Он поднимает глаза, и в них – не наглость, не обида. Какая-то мужская растерянность, взрослая. Такая, какую я не видела от него лет десять.
– Я тоже знаю, что ты не пушистый кролик. Что ты можешь врезать словом похлеще пощечины. Что ты всегда держишь все в себе, пока не рванет. Мы с тобой… Надь, мы друг друга добивали молча. А потом, когда уже все дымилось, я, как идиот, пошел искать кислород в другой комнате.
Он делает шаг ближе. Не хватает меня, не давит. Просто стоит. Чуть опустив голову.
– Но мы сейчас… мы нужны друг другу. И Лере. Она ведь не просила нас разводиться. Может… попробовать вернуть все?
– Я уже баллон с кислородом давно поменяла, а старый выкинула. Так что спокойной ночи, Сереж. Позвони, чтоб тебе там кровать уже грели?
Натягиваю улыбку.
– Если завтра к обеду не обьявишься – я сам приеду.
Он берет свою куртку, не глядя на меня, и идет к выходу.
Что-то стучит.
Тихо, не резко, но достаточно, чтобы я распахнула глаза.
Уже светло.
Лера проснулась?
Скидываю одеяло, нахожу халат и босиком, на цыпочках, выхожу из спальни.
Лестница отзывается слабым поскрипыванием, когда я спускаюсь.
Лера стоит у плиты, заваривает чай.
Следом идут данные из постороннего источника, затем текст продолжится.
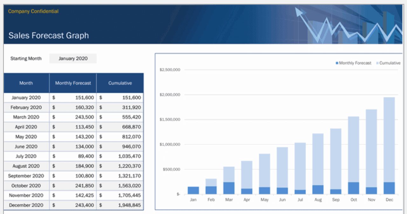This screenshot has width=407, height=214.
Task: Click the Starting Month cell showing January 2020
Action: coord(73,59)
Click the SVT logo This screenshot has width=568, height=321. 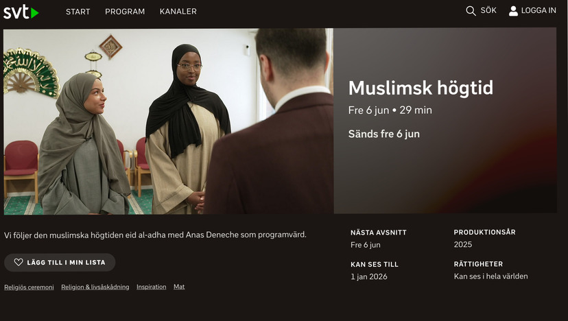(21, 12)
В руках кружка, плечи чуть подняты, как будто ей холодно или страшно.
Она оборачивается – и вздрагивает, чуть не роняя кружку.
– Мам… ты чего не спишь?
– Тот же вопрос к тебе, – подхожу ближе. – Ты в такое время обычно спишь.
Она смотрит на меня большими глазами, виноватыми, будто я уже накричала. Но я не кричу. Я просто сажусь за стол.
– Успокоилась немного?
Она кивает.
– Голова болит… и мысли все крутятся.
– Расскажешь мне, Лер?
Молчит. Глядит в чай, будто там ответ.
– Лера, ты моя дочка. Что бы ты мне ни сказала – я не отвернусь. Мне не все равно. Мне важно понять, что ты сейчас чувствуешь. Что ты хочешь.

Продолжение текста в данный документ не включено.